I don't know why, but from the youngest ages I can remember digging trenches for stone walls. I'm talking 6 and seven years old. No help from adults just enforcement. Digging wells by hand with my brothers. I can remember my dad taking us out of school to do this in gr. 6. My brother had a shortened shovel and the other brother would be lifting the bucket of hard clay while I would haul it to the back of the property. We dug several wells this way. One 31 feet in one day. I mean 6:00am to 3:00am lowering a trouble light to see my poor brother at the bottom.

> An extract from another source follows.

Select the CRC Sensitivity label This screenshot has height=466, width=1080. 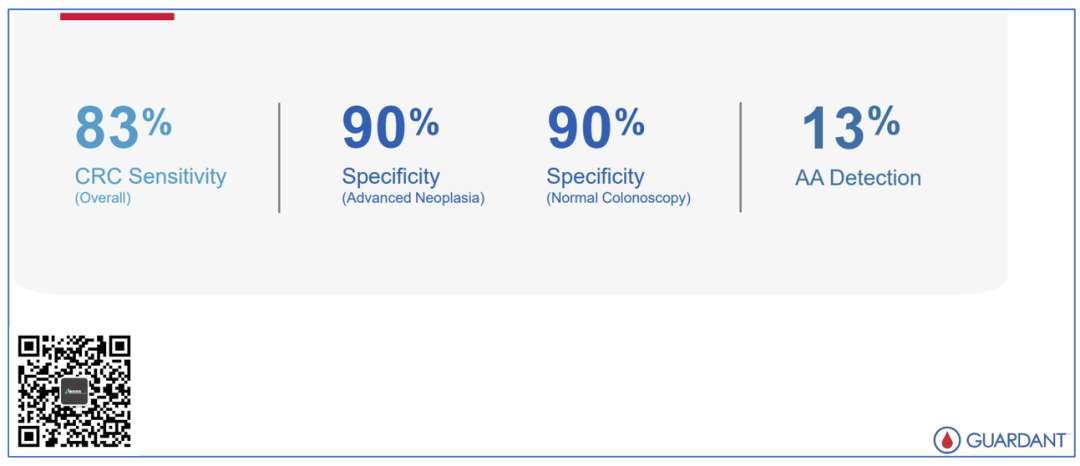(150, 177)
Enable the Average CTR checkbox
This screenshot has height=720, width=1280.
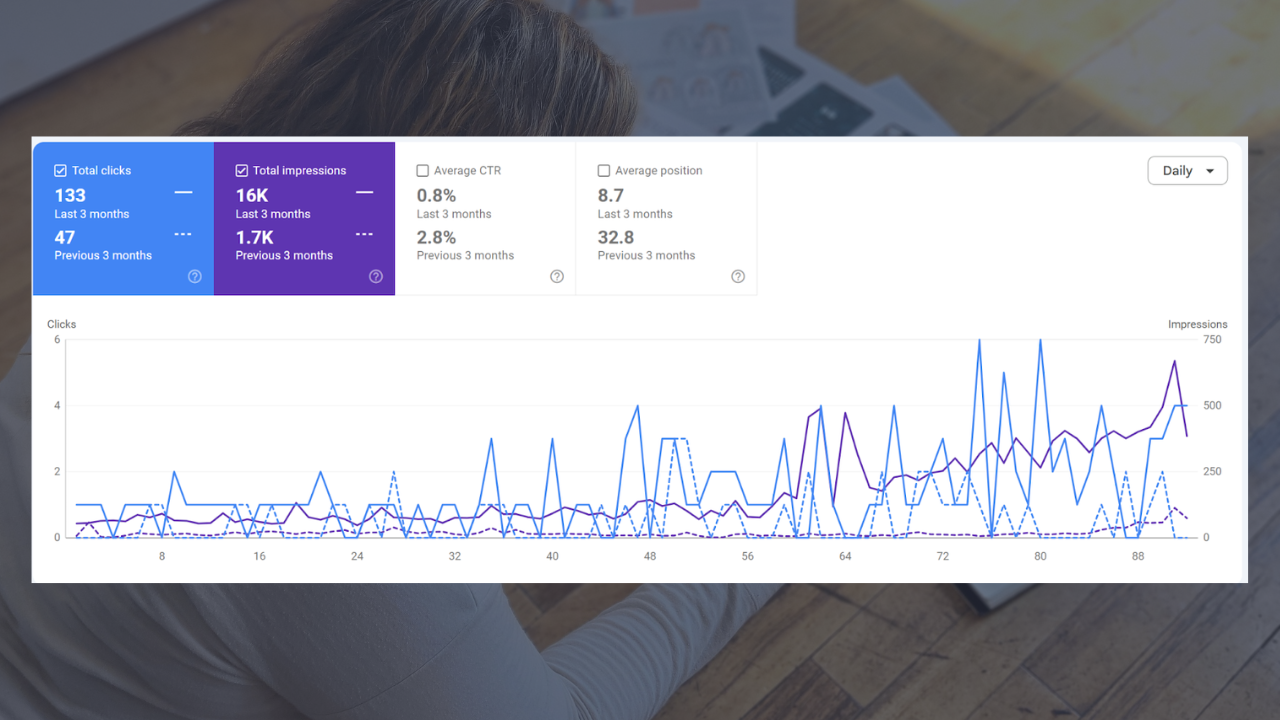tap(422, 170)
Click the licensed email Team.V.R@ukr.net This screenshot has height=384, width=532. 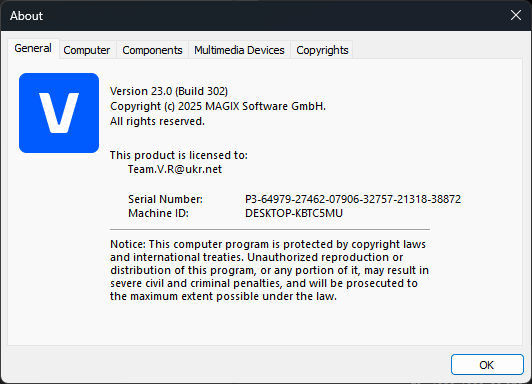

We also dug septic systems one of which I was physically thrown in when I was a kid. One day while my dad was at work, he ordered me to to dig a trench about 50 yards and in places over 8 ft. in depth. I was only 13 years old. He wanted a 1 inch drop every 10 feet so the water could drain from the basement. I remember it being extremely hot out and working hard all day only to be thrown in the hole because it was off by a couple of inches. We got paid for nothing.
One day i remeber him waking us up at 3:00am and demanding we dig up his septic system. We had to string out trouble lights in the feild and dig through weeds and sewage.
I remeber failing in math. I was never good at math. He made me take summer school, and when I got home he made me dig fence post holes in the hot sun in the feild for no apparent fucking reason.
When I hit my teen years, He had me digging a basement by hand while I was school. It took me foour years to accomplish. He gave me 200 dollars for my work. I then bought a car with the small amount of money and then he told me to get it off his property. Years later He made me dig his cottage by hand as well. He left me out in the middle of nowhere by myself for 4 months and this time I got paid, but it was only 2000 dolars.
I didn't have a childhood in more ways than one. It was all punishment oriented and was very depressing with no hope and no understanding. I was an amazing public speaker with a quick wit and he couldn't see me doing anything other than digging holes. It reminds me of the movie Coolhand luke where he has to dig a hole and fill it in and dig it out over and over again for the prison gaurds.
If I wrote all the details of my childhood you simply wouldn't beleive what this man was like.
Then you all wonder, why I'm depressed, why I don't like working, why I never had a sense for money, why I never vacation, why I have a bad back, why I still have no freinds, why I left home. It was more than insanity. It was totaly unbearable. The witnesses were just a fly in the ointment.
I hate the witnesses for having no mercy on me. Everyone turned their backs on me in my darkest hour after all my loyalty to the org. and my father. No wonder I ended up going way off the deep end.
I was raised for a war that never happened.